Acenando para uma parceria estratégica no futuro, João Lourenço espera que os dois países explorem mais seriamente as imensas possibilidades que ainda existem para ampliar a cooperação. Para o presidente angolano, empossado há dois meses, existem oportunidades existem de ambos  os lados e importa agora melhorar as condições políticas, legais e financeiras para que elas se possam materializar em benefício comum, correspondendo às melhores expectativas dos dois povos.

‘Da dinâmica que conseguirmos criar, vai depender o desenvolvimento sustentado, não só dos nossos dois países, mas também de toda a sub-região e mesmo do continente africano no seu todo’, salientou João Lourenço, considerando serem ‘múltiplos os problemas a enfrentar’. Os conflitos internos e transfronteiriços em várias partes de África, a luta contra a pobreza, as grandes endemias, a imigração ilegal, o terrorismo, o fundamentalismo político e religioso, o tráfico de pessoas, drogas e o crime organizados, foram alguns dos problemas expostos pelo líder angolano.

“Não menos importante, é a luta pela preservação do ambiente, pois as alterações climáticas em todo o mundo representam uma séria ameaça à sobrevivência da espécie humana e têm estado a provocar efeitos catastróficos na economia de muitos dos nossos países’, acrescentou. Zuma espera muito mais Citado pela Angop, o Chefe de Estado sul-africano, Jacob Zuma, destacou os laços históricos para a melhoria da cooperação bilateral existente, mas frisou que se pode fazer muito mais para o desenvolvimento dos dois países. Segundo a agência de notícias, as trocas comerciais entre Angola e África do Sul registaram uma baixa, caindo para 2,4 mil milhões de dólares em 2016, redução de 75 por cento, justificada com a crise económica e financeira que o país de expressão da língua portuguesa atravessa.
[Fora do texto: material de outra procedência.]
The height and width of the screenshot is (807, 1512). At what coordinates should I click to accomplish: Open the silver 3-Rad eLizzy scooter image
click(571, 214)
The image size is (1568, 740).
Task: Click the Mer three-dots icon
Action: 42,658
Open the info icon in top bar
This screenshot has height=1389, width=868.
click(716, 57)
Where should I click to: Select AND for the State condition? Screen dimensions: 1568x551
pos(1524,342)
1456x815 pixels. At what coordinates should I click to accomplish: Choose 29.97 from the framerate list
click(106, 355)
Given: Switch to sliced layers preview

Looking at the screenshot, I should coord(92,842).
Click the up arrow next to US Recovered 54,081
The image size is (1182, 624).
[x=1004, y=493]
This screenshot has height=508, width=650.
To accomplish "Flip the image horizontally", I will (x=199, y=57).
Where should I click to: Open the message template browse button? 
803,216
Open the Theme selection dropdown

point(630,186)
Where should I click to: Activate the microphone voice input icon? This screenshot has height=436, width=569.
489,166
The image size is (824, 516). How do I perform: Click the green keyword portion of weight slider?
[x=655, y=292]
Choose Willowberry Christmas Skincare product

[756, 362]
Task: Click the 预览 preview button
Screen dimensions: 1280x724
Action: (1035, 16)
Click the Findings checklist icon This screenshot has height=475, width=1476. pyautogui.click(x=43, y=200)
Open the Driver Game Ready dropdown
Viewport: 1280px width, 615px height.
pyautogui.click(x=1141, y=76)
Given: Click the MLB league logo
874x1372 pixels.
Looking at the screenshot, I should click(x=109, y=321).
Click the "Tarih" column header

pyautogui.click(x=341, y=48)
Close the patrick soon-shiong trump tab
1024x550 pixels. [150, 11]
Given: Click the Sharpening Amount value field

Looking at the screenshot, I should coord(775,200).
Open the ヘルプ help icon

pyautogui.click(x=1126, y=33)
A este respeito, reconheceu a existência de vários acordos e memorandos de entendimento que abrangem muitos domínios, referindo que a visita do seu homólogo aprofunda ainda mais o sentimento de irmandade, particularmente nas áreas económica e social. Para Zuma, é preciso aprimorar essa cooperação comercial, com mais incentivos para investimento no sector privado das economias dos dois países, e sublinhou  que África do Sul e Angola devem explorar mais oportunidades na agricultura, mineração, desenvolvimento de infra-estruturas, energia, turismo, entre outros. Segundo o estadista, não “podemos esquecer a cooperação cultural, científica e tecnológica, porque o passado histórico comum dos dois países deve servir para incentivar o intercâmbio entre si. Destacou também os valores da democracia, respeito pelos direitos humanos, justiça social e direito internacional, praticados pelas duas nações da África Austral, apontando que “estes são os princípios fundamentais que orientam nossa cooperação enquanto trabalhamos juntos na SADC, na União Aafricana e no sistema das Nações Unidas”. A propósito, o Chefe de Estado da África do Sul felicitou Angola pelo facto de ter sido eleita Presidente da Organização para a Defesa da Política e Cooperação de Segurança da Comunidade para o Desen volvimento de Países da África Austral (SADC). “Estamos confiantes de que poderá desempenhar as suas responsabilidades com diligência, como sempre. Na qualidade de presidente da SADC, aguardamos ansiosamente trabalhar em estreita colaboração, enquanto avançamos na agenda de integração da SADC”, augurou. Zuma agradeceu o facto de João Lourenço ter escolhido a África do Sul para sua primeira visita de Estado desde que ascendeu ao cargo de Presidente da República, em Agosto último, o que significa, “sem dúvida, a reafirmação dos laços históricos entre nós”. Aproveitou a oportunidade para enaltecer o ex-Presidente José Eduardo dos Santos, pelo seu “inestimável contributo para o desenvolvimento de Angola como um estado independente. Também pela sua excelente contribuição para a libertação da África Austral contra o colonialismo e o apartheid”. Para Zuma, quando se conta a história da região Austral, a contribuição de José Eduardo dos Santos “deve ser proeminente”.